I am trying to obtain Spring-defined Hibernate Configuration and SessionFactory objects in my non-Spring code. The following is the definition in my applicationContext.xml file:

Code:

<bean id="sessionFactory" class="org.springframework.orm.hibernate3.LocalSessionFactoryBean">
   <property name="hibernateProperties">
    <props>
      <prop key="hibernate.dialect">org.hibernate.dialect.MySQLDialect</prop>
      <prop key="hibernate.show_sql">true</prop>
      <prop key="hibernate.hbm2ddl.auto">update</prop>
      <prop key="hibernate.cglib.use_reflection_optimizer">true</prop>
      <prop key="hibernate.cache.provider_class">org.hibernate.cache.HashtableCacheProvider</prop>
    </props>
   </property>
   <property name="dataSource">
    <ref bean="dataSource"/>
   </property>
    </bean>

If I now call getBean("sessionFactory"), I am returned a $Proxy0 object which appears to be a proxy for the Hibernate SessionFactory object. But that isn't what I want - I need the LocalSessionFactoryBean itself because I need access to the Configuration as well as the SessionFactory.

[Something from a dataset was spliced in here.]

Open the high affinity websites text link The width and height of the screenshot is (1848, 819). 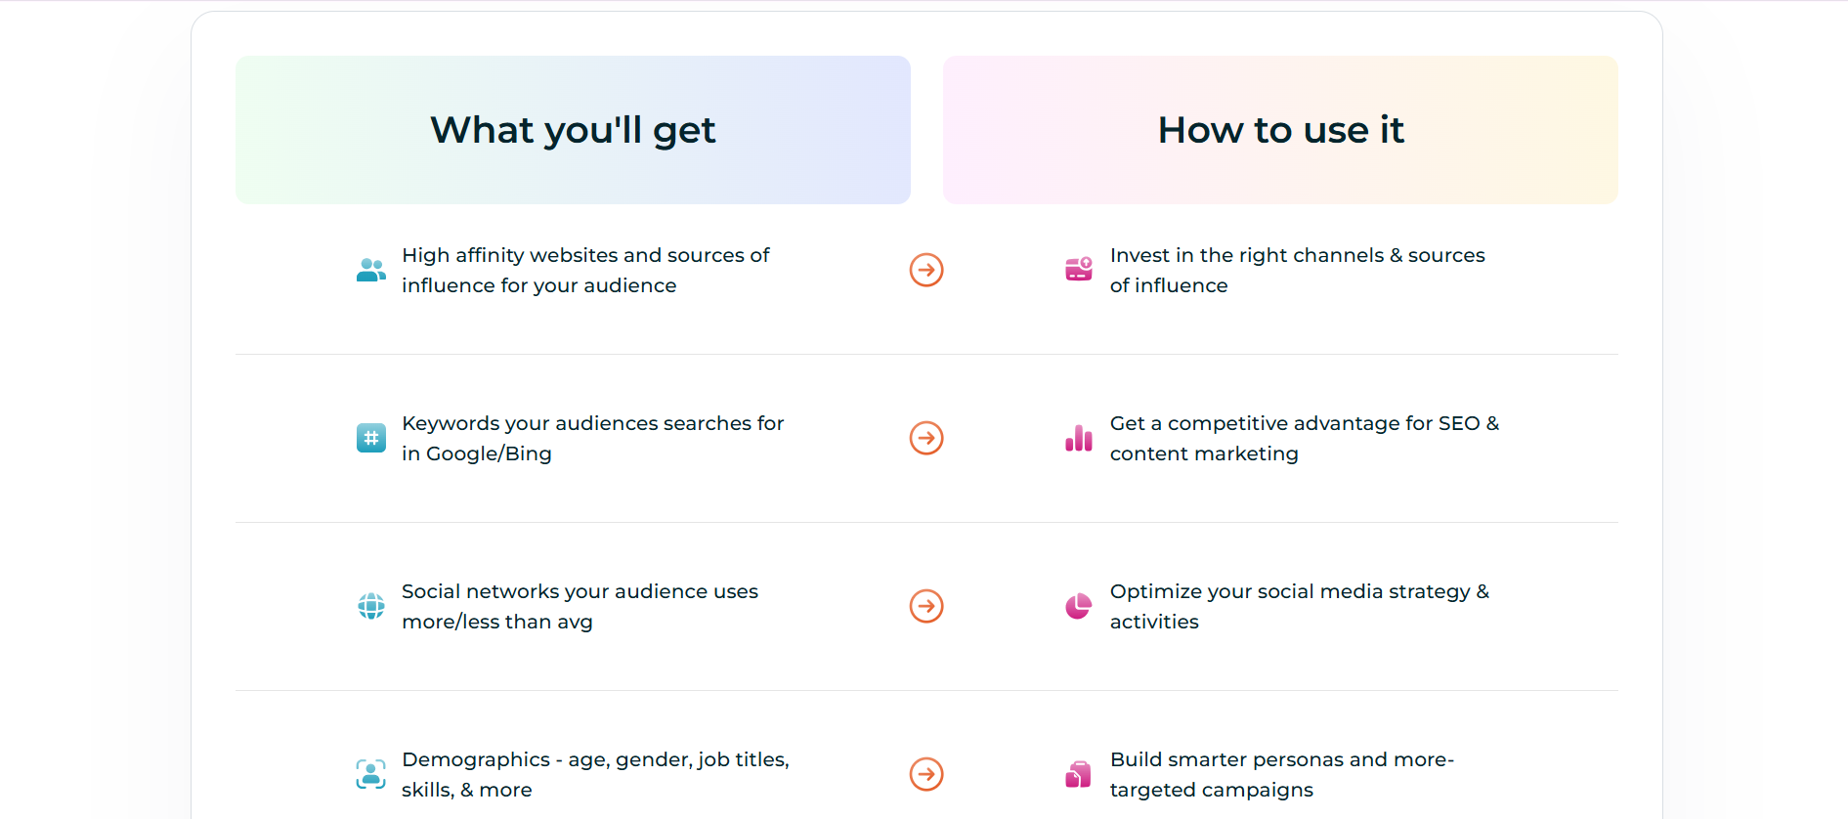pyautogui.click(x=584, y=270)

The reason I need the Configuration object is that our framework is able to use Hibernate's dynamic model to automatically insert mappings at runtime; this requires that we change the Configuration and rebuild the SessionFactory. Really, all we're trying to do is obtain the Hibernate config that already exists in Spring so that those of our customers that already have that information in Spring don't need to duplicate it into a hibernate.cfg.xml file in order to use our Hibernate features.

+5  A: 

One obscure feature of the Spring container is the & prefix:

When you need to ask a container for an actual FactoryBean instance itself, not the bean it produces, you preface the bean id with the ampersand symbol & (without quotes) when calling the getBean method of the ApplicationContext. So for a given FactoryBean with an id of myBean, invoking getBean("myBean") on the container returns the product of the FactoryBean, and invoking getBean("&myBean") returns the FactoryBean instance itself.

So in your case, using getBean("&sessionFactory") should return you the LocalSessionFactoryBean instance itself.

skaffman
@skaffman Good job!
Arthur Ronald F D Garcia
Perfect, exactly what I needed - thanks!